Latex allergy usually develops after repeated exposure to products containing natural rubber latex and is thought to affect up to 8% of the population. It causes type I and type IV allergic reactions. Type I reactions may lead to an immediate and potentially life-threatening anaphylactic reaction. Type IV reactions cause an irritant dermatitis with a delayed skin reaction. This can be confirmed by skin prick testing. People with latex allergy may also be allergic to certain fruit (such as banana, kiwi and avocado) the so-called latex fruit syndrome.


Morbilliform drug reaction

Morbilliform eruptions, which can be triggered by any drug, are the most common type of drug hypersensitivity reactions. Antibiotics are often the culprits with rashes initially appearing one to two weeks after starting the drug. On the second exposure the reaction occurs after one to three days. Rashes typically start on the trunk then spread symmetrically to the rest of the body, but do not affect mucous membranes. Macules are erythematous and blanch with pressure and may be associated with a mild temperature and pruritus. Once the drug is stopped the rash will resolve after one to two weeks. If the drug is continued, in some cases the rash will resolve anyway. However, it may remain the same or in a small number of cases may progress to erythroderma or exfoliative dermatitis.


Allergic conjunctivitis

Allergic conjunctivitis is thought to affect up to 20% of the population of which half will have a positive family history of atopy. Typically the conjunctiva becomes red, oedematous, painful, and itchy secondary to the release of histamine. The most common cause is hay fever. Other causes include allergy to animals, perfumes, cosmetics and eye drops. Antihistamines, either topical or oral, are the treatment of choice and stabilise the mast cells. Where the cause is hay fever wearing glasses and applying petroleum jelly to the eyelashes are simple measures which may be helpful.

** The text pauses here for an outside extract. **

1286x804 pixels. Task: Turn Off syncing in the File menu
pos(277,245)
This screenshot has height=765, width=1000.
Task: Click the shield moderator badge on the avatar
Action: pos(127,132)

Anaphylaxis is a severe potentially life-threatening allergic reaction that develops rapidly. Symptoms include swelling of the eyes, lips, throat, hands and feet; wheezing; nausea and vomiting. Anaphylaxis may lead to collapse and respiratory and cardiac arrest. The most common triggers are insect stings, such as a wasp sting illustrated, peanuts and tree nuts, other foods, and drugs such as antibiotics. Patients known to be at risk of anaphylaxis should carry adrenaline autoinjector pens and be carefully instructed in their use.